▸ EXERCISE REQUIREMENTS
Write out exactly the line containing "Stockroom (25, 2412)" and all lines that come after it in the listing below, through the very last one.

=== AVAILABLE DATA ===

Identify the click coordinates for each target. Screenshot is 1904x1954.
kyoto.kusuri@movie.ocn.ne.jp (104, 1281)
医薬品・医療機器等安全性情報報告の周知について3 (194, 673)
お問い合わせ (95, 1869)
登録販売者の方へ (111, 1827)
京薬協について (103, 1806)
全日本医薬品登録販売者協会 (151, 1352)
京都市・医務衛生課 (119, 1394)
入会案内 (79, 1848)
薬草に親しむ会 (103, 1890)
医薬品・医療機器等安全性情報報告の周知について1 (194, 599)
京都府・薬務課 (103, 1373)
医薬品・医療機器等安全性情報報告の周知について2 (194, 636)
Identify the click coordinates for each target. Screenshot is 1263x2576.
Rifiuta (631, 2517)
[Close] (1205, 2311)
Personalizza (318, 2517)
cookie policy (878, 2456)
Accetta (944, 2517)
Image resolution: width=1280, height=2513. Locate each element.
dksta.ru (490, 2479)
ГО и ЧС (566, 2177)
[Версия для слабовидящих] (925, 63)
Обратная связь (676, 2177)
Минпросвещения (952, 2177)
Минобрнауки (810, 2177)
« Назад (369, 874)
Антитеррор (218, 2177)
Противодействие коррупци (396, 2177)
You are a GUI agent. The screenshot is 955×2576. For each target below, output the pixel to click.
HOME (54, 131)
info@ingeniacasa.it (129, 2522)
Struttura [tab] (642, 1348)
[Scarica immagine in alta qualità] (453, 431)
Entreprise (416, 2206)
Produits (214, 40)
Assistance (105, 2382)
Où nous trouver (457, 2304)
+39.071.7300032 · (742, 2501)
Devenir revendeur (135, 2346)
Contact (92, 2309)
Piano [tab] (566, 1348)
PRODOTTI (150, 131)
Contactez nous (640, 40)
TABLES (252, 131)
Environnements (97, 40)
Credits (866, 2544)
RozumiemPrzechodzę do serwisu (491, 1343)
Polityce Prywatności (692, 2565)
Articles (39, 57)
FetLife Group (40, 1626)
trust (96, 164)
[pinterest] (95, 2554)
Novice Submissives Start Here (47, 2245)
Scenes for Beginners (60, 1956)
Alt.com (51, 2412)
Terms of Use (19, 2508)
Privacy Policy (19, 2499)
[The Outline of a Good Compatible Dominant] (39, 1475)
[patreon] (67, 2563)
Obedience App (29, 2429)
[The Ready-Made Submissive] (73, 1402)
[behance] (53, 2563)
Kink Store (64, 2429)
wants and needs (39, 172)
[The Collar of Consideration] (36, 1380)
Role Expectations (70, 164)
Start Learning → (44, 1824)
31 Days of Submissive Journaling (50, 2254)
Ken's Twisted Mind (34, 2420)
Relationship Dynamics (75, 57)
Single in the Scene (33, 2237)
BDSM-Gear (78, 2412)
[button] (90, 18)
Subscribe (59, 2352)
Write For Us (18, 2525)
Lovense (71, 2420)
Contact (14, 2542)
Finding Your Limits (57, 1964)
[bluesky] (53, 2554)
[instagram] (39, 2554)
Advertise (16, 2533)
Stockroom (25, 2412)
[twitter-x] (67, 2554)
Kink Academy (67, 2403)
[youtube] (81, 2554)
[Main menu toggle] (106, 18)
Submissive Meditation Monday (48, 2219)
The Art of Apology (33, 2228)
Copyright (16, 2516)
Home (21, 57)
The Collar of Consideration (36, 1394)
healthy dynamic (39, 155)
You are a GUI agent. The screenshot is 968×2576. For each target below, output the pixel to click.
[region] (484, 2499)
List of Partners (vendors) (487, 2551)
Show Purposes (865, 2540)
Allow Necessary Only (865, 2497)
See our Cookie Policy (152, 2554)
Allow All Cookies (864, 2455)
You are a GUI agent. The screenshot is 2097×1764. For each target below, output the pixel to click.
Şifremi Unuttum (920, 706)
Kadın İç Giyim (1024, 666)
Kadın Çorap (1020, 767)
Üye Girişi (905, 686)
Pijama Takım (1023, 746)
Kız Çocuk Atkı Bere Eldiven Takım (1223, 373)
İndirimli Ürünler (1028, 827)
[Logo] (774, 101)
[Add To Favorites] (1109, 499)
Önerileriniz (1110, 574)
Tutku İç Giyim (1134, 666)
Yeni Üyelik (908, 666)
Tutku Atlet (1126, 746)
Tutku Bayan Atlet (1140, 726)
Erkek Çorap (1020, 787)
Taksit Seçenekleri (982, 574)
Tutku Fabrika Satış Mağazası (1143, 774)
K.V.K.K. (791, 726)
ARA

===

▸ REPLY
Stockroom (25, 2412)
[twitter-x] (67, 2554)
Kink Academy (67, 2403)
[youtube] (81, 2554)
[Main menu toggle] (106, 18)
Submissive Meditation Monday (48, 2219)
The Art of Apology (33, 2228)
Copyright (16, 2516)
Home (21, 57)
The Collar of Consideration (36, 1394)
healthy dynamic (39, 155)
You are a GUI agent. The screenshot is 968×2576. For each target below, output the pixel to click.
[region] (484, 2499)
List of Partners (vendors) (487, 2551)
Show Purposes (865, 2540)
Allow Necessary Only (865, 2497)
See our Cookie Policy (152, 2554)
Allow All Cookies (864, 2455)
You are a GUI agent. The screenshot is 2097×1764. For each target below, output the pixel to click.
Şifremi Unuttum (920, 706)
Kadın İç Giyim (1024, 666)
Kadın Çorap (1020, 767)
Üye Girişi (905, 686)
Pijama Takım (1023, 746)
Kız Çocuk Atkı Bere Eldiven Takım (1223, 373)
İndirimli Ürünler (1028, 827)
[Logo] (774, 101)
[Add To Favorites] (1109, 499)
Önerileriniz (1110, 574)
Tutku İç Giyim (1134, 666)
Yeni Üyelik (908, 666)
Tutku Atlet (1126, 746)
Tutku Bayan Atlet (1140, 726)
Erkek Çorap (1020, 787)
Taksit Seçenekleri (982, 574)
Tutku Fabrika Satış Mağazası (1143, 774)
K.V.K.K. (791, 726)
ARA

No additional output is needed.